I installed delta.chat on my phone, to play with, nudged by Frank’s posting. It’s a E2E encrypted chat application with a twist: it uses e-mail as infrastructure. You set it up like an e-mail client, giving it access to one of your e-mail accounts. It will then use your e-mail account to send PGP encrypted messages.
So it’s actually a tool that brings you encrypted mail without the usual hassle of PGP set-up. Because it uses mail, you can find your messages in your regular mail archive (but encrypted), and you can contact anyone from the app if you have an e-mail address. The first message you send will be unencrypted (because you nor the app knows if the receiver has delta.chat installed), afterwards it will be encrypted as the app will have exchanged public encryption keys. Using e-mail means it’s robust, it doesn’t suffer from ‘there’s noone on here’ and there’s no silo lock-in. It also doesn’t need your phone number. It does ask for access to your contacts, which I denied as it is not at all a given that people will run delta.chat with the e-mail addresses they normally use.
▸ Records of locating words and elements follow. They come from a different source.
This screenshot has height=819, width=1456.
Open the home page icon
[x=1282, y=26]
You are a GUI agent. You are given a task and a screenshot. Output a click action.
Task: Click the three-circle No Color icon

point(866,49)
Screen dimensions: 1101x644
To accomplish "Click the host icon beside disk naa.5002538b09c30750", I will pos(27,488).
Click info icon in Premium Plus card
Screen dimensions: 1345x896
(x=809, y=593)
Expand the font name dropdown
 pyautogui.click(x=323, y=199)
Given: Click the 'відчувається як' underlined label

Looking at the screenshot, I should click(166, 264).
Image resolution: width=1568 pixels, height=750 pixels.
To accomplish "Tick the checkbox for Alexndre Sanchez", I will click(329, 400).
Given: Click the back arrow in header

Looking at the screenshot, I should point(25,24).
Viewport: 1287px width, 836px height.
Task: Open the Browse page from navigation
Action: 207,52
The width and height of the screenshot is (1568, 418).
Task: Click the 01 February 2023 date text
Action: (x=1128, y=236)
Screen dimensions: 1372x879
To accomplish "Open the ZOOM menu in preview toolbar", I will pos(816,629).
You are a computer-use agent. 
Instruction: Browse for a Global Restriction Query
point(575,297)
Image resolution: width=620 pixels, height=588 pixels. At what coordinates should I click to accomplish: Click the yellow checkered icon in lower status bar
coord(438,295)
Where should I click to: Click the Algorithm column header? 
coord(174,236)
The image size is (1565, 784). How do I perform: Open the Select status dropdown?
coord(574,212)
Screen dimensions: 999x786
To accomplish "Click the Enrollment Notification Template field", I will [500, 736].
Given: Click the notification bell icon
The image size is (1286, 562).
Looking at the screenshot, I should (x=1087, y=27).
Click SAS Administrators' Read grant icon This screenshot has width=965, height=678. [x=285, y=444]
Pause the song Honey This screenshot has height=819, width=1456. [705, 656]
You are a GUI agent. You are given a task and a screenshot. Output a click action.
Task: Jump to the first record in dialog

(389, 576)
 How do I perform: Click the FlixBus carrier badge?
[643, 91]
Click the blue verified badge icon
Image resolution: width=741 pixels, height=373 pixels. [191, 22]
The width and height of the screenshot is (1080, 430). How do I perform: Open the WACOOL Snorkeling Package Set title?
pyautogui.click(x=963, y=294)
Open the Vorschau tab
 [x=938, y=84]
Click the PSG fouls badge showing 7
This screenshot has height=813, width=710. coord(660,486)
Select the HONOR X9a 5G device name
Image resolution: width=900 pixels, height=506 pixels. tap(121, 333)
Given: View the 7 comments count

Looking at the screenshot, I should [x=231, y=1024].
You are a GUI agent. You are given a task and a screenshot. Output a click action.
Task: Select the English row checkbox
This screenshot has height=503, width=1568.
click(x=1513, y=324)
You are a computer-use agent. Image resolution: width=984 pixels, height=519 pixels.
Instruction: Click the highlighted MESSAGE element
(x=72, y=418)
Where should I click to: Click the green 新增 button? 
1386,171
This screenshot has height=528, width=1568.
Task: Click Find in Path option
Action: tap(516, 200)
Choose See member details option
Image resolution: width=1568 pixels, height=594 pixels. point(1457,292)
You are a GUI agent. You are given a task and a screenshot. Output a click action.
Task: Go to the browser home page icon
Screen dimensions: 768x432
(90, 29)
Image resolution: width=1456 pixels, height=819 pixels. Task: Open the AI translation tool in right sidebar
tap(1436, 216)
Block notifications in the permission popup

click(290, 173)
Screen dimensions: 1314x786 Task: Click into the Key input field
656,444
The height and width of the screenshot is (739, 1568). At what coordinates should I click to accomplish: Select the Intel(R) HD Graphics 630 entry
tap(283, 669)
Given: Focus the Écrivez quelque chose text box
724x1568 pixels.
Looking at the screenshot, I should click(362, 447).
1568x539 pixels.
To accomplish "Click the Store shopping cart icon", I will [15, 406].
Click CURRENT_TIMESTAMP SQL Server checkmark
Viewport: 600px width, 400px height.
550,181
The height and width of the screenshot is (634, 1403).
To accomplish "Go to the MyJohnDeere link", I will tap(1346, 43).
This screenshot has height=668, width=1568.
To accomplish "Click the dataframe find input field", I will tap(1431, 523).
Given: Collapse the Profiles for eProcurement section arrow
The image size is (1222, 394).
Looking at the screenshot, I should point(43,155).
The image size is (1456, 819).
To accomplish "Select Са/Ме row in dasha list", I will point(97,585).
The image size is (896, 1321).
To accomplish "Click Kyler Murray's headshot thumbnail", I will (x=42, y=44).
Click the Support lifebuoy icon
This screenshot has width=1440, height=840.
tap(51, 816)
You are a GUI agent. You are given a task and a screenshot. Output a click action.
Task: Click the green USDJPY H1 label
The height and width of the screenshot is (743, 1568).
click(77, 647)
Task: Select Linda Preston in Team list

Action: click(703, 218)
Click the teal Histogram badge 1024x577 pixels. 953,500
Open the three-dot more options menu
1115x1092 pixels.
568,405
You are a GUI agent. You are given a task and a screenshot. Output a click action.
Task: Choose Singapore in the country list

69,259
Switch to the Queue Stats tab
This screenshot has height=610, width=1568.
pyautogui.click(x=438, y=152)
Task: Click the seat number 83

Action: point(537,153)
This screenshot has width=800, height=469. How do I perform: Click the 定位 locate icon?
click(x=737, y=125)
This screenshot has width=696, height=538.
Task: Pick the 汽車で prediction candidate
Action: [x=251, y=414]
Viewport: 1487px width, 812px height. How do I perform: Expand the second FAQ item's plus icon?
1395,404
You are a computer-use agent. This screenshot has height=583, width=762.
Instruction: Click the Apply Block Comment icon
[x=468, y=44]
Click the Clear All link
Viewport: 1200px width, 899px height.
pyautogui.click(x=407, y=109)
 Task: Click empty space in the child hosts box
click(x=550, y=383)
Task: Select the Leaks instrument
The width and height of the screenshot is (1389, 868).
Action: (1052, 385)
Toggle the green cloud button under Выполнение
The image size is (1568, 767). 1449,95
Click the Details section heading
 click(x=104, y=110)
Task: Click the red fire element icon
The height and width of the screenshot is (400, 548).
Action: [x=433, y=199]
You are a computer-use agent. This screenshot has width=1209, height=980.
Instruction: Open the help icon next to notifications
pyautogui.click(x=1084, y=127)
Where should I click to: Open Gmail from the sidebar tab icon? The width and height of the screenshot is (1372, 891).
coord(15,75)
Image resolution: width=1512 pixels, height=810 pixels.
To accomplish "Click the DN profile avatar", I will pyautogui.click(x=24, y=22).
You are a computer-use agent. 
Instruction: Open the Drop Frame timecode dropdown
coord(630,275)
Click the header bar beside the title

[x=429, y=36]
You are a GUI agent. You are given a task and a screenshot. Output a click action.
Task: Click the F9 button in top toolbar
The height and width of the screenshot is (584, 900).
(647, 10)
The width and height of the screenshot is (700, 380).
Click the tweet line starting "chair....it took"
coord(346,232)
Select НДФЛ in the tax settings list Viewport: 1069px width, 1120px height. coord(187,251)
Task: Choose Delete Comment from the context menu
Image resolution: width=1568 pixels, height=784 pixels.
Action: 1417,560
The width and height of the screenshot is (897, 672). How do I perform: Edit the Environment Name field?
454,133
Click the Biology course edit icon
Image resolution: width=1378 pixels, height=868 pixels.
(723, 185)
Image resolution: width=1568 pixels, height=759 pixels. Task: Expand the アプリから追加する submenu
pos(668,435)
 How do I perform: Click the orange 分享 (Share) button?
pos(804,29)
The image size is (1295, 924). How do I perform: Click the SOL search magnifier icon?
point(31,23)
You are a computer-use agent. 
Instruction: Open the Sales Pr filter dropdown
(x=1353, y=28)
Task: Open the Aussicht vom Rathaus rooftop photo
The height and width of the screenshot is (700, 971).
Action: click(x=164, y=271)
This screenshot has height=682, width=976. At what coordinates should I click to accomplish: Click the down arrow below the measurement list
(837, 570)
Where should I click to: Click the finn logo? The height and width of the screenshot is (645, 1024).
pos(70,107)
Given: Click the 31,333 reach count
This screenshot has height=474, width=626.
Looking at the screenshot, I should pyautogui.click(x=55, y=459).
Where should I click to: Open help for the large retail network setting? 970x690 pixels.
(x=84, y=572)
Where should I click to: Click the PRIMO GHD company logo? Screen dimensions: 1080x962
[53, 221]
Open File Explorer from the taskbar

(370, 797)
I’ve tied it to my gmail address for now (ton dot zijlstra at gmail, ping me on delta.chat if you use it), because I wanted to have an easy interface to check what is going on in my inbox, and I have gmail on my phone anyway (even if I don’t use it for anything). I may switch over to a dedicated e-mail address later.
Some screenshots to illustrate:
How my initial exchange with Frank looked in Delta.chat
How my message to Frank looked in my mail. As it’s the first message it was unencrypted.
How I received Frank’s reply, which has an encrypted attachment.
The encrypted attachment when opened in a text editor shows it’s PGP.
I haven’t explored whether I can export my keys from Delta.chat. If you can’t, without Delta.chat I have no way of opening them. It’s a local tool only, so I suspect I might be able to get access to the keys outside of the app.